• **GIVEN ENTRIES**
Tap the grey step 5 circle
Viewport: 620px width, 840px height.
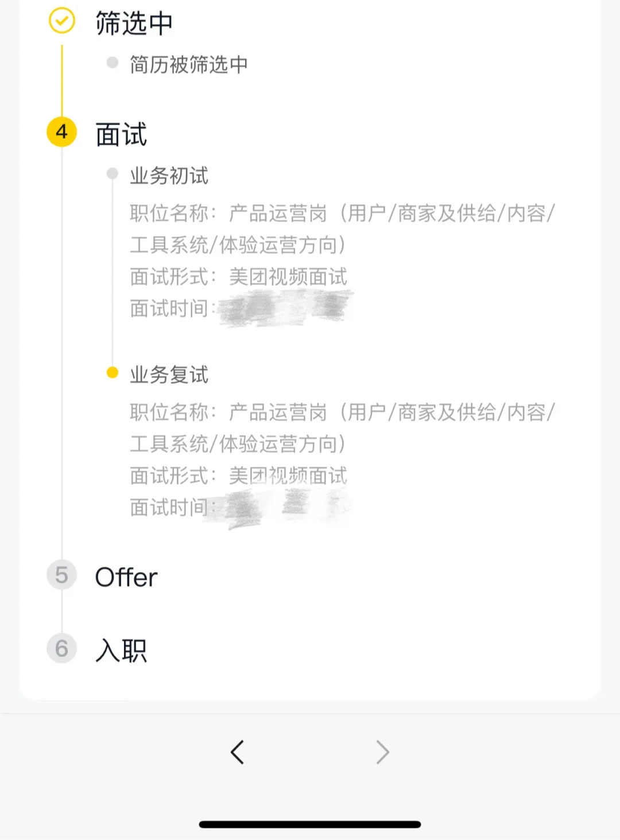tap(61, 575)
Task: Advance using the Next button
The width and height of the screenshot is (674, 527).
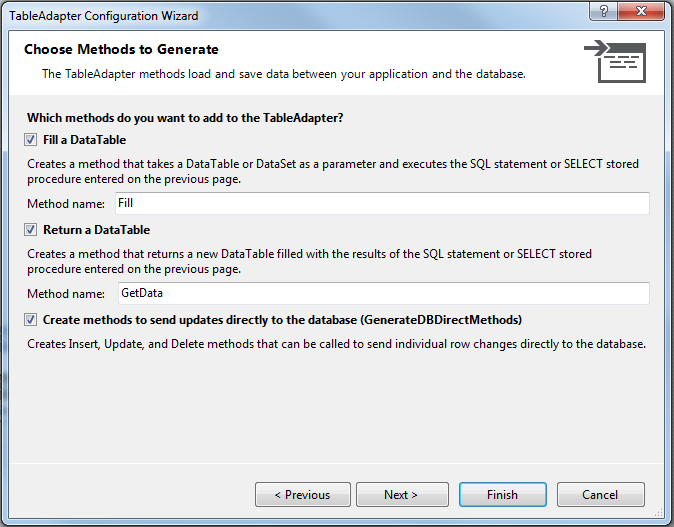Action: (402, 495)
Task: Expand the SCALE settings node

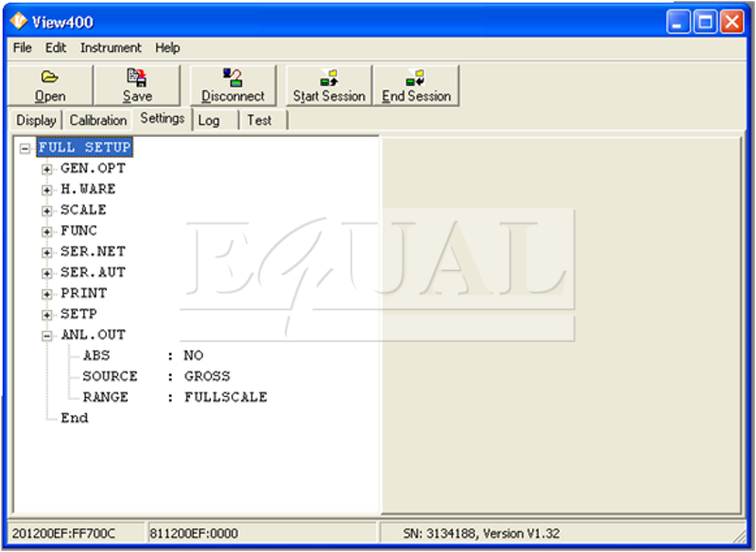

• **EXERCISE GOAL**
Scan the material above for the string "Task" and copy every line that has it.

• **RESULT OF THIS EXERCISE**
Task: Advance using the Next button
Task: Expand the SCALE settings node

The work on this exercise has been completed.